[WORKING DATA Boundary: Start]
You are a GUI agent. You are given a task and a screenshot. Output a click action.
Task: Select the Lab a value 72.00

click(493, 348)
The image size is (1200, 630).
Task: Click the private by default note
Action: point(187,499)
[WORKING DATA Boundary: End]
[REQUIRED ACTION]:
Would you restate the material word for word, leaving nothing out?

[REPLY]:
You are a GUI agent. You are given a task and a screenshot. Output a click action.
Task: Select the Lab a value 72.00

click(493, 348)
The image size is (1200, 630).
Task: Click the private by default note
Action: point(187,499)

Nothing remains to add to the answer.